Field: Marine ecology and paleoecology
Highest degree: Doctorate in biology and geology
Geerat Vermeij has changed the way people look at our world.
Vermeij, who is blind, is a professor of geology whose work on seashells is revolutionary. He uses his sense of touch to study the shape and surface features of shells. But it’s more than the shells — his research on them has yielded intriguing insights about humanity, evolution, ecology, biology and economics.
Hard, durable, readily fossilized and endlessly varied, shells form a lasting trace of a diverse and widespread group of animals and a window into the living world over hundreds of millions of years.
“I just love the things, they are works of art,” he said.
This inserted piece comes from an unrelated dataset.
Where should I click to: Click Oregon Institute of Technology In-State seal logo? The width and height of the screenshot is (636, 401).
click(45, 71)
Though he lost his sight at age 3, Vermeij was fascinated by nature as a child growing up in Holland and then New Jersey.
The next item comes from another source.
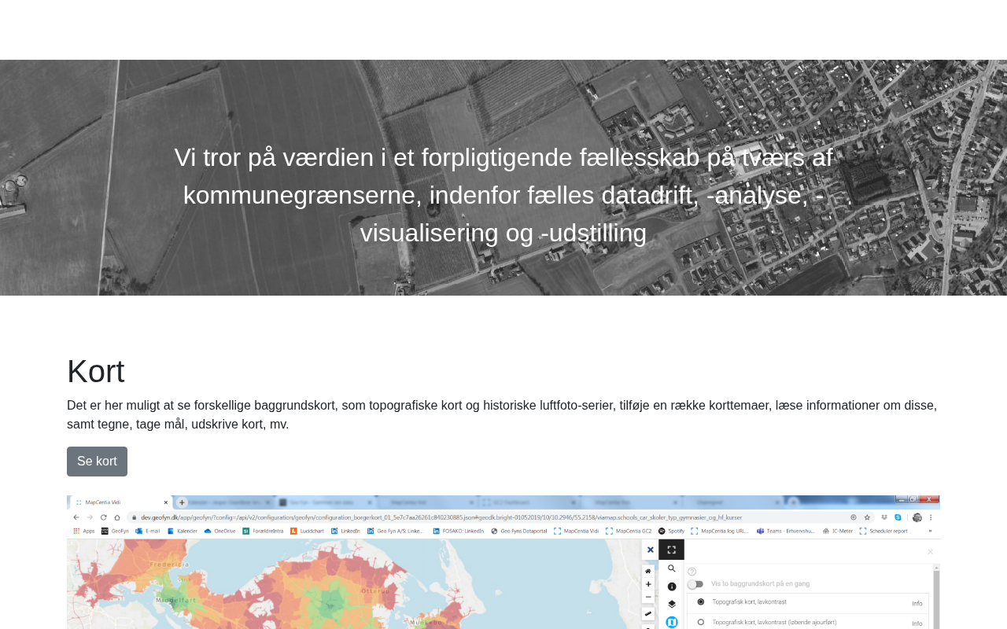
Task: Open the layers stack icon
Action: click(x=671, y=605)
He is probably best known for his work chronicling the arms race among long-extinct mollusks and their predators. By examining and analyzing fossils for evidence of interspecies competition and predation, Vermeij has prompted the field of paleobiology to acknowledge the profound influences creatures have on fashioning each other's evolutionary fates.
That body of work has led him to larger questions, such as: What causes the history of life? What are the consequences of life? And how do creatures influence each other's evolutionary fates?
He received a MacArthur Fellowship in 1992, and in 2000 was awarded the Daniel Giraud Elliot Medal from the National Academy of Sciences.